Citrus seeds grown in a soil mix that contains perlite are also more likely to germinate faster since perlite provides a well-aerated and well-draining growing medium. It’s sterile, so there’s less chance of harmful pathogens being introduced into the soil.


Compost is a result of the decomposition of various organic matter, including food waste, yard waste, hay, and other plant materials. It’s a nutrient-rich organic material often referred to as “black gold” because of the many benefits it provides in gardening.

Compost can typically be purchased in bags, but we recommend just making your own. Just prepare some green materials, like kitchen scraps, fresh plants, and grass trimmings, and brown materials, like newspaper, cardboard, hay, and twigs.

In a container, mix 3 parts of brown materials, 1 part of green materials, and water. Stir your compost pile every week, and you should be able to get dry and crumbly compost in a month or two.

Soil Mix Recipes for Citrus Trees

Soil Mix Recipes for Citrus Trees

Recipe 1

  • 2 parts peat moss
  • 2 parts perlite
  • 1 part compost

This is an inexpensive and well-balanced recipe that focuses on providing your citrus tree with good drainage, aeration, and moisture retention capacity. The compost component of the mix also creates a nutrient-rich growing medium for citrus trees.

Peat moss helps retain moisture that’s enough to support citrus trees’ growth. On the other hand, Perlite ensures the soil doesn’t become too soggy by improving the mix’s drainage capacity.

Both peat moss and compost are naturally acidic, which is beneficial for citrus. However, if the mix becomes too acidic, add garden lime to raise the soil’s pH.

Recipe 2

  • 5 parts fine bark
  • 1 part perlite
  • 1 part peat moss

This is another recipe that’s perfect for growing citrus trees in a container or pot. It’s a well-draining and well-aerated potting mix that still retains sufficient moisture for citrus trees.

Fine bark helps retain moisture while also creating air pockets where air and water can flow. It will break down over time and release nutrients to the soil, which can be beneficial to citrus trees.

That said, it’s still advisable to amend the soil with liquid fertilizer every week to ensure the citrus tree receives all the essential nutrients it needs.

Signs That Citrus Tree Is in the Wrong Soil

Root Rot

Root rot is one of the most serious problems you can face while growing any plant, including citrus trees. This is a potentially deadly condition that’s usually a sign of improper watering and poor soil drainage.

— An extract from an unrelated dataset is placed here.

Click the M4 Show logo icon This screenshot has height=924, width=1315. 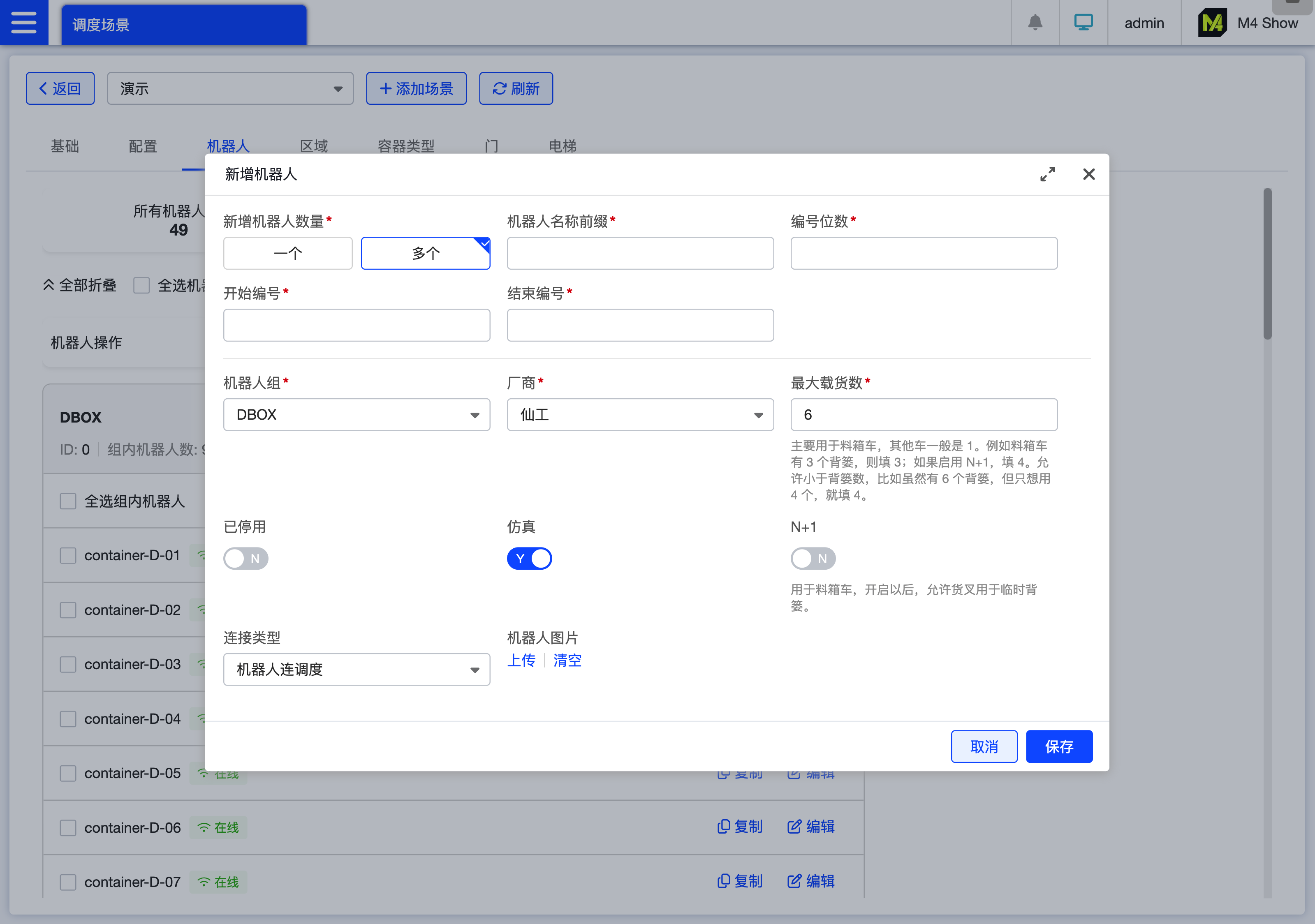point(1212,23)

Excessive moisture in the soil creates a favorable condition for bacteria and fungi to grow, which can target the roots and cause them to decay. Roots affected by root rot can no longer be treated, so it’s crucial to detect this problem immediately.

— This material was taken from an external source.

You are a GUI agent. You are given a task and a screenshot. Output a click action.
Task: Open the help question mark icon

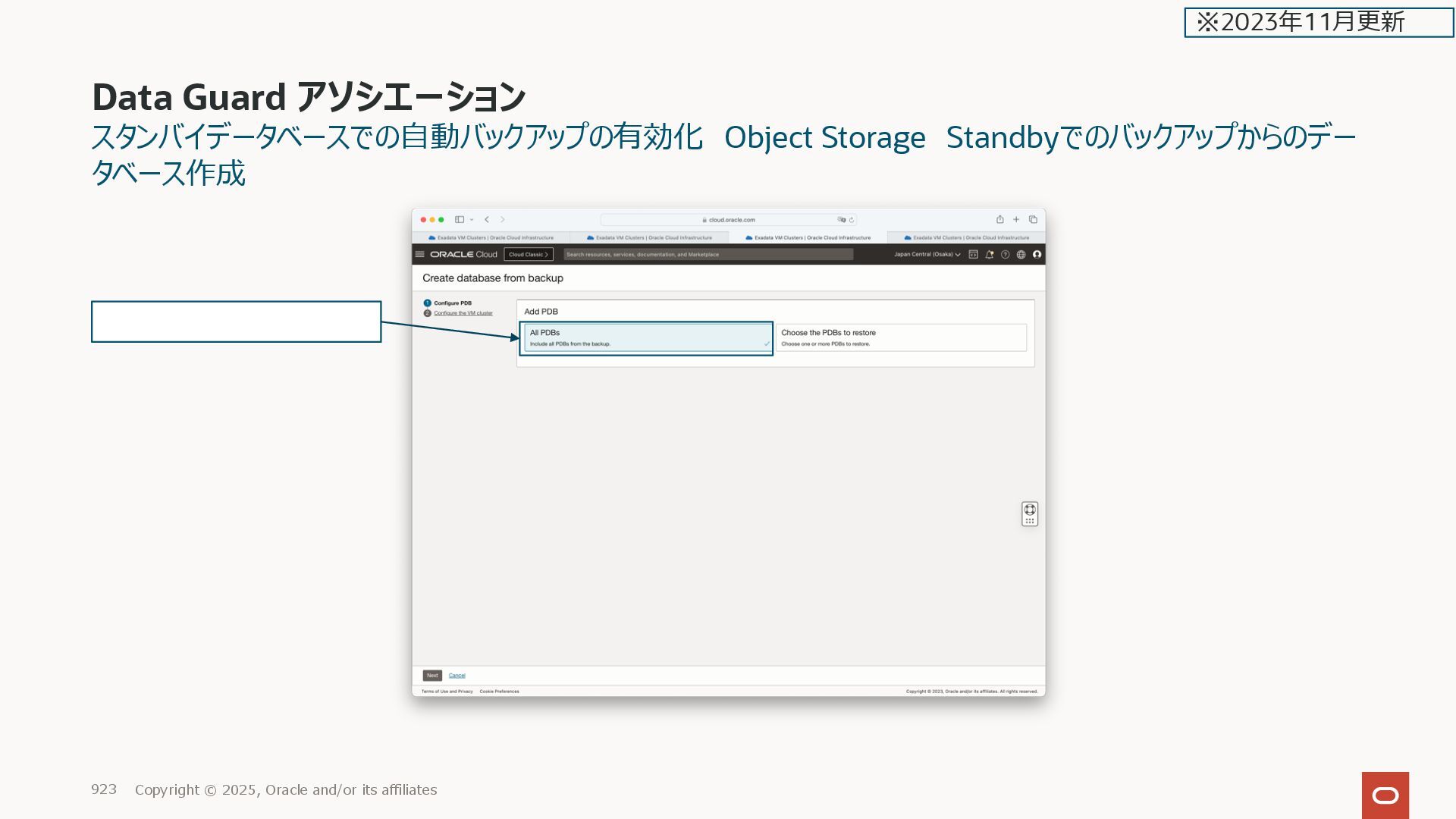click(1005, 254)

Some common symptoms of root rot include yellowing, wilting, and dropping leaves.

Poor Fruit Production

One of the biggest charms of growing citrus trees is the possibility of it producing tasty and refreshing citrus fruits. However, you might not be able to enjoy these fruits if you’re using the wrong soil.

If the citrus tree cannot uptake sufficient amounts of nutrients, it may not be able to produce fruits, as it will focus all its resources on survival. This usually happens when the soil lacks essential nutrients or the pH is too alkaline or acidic.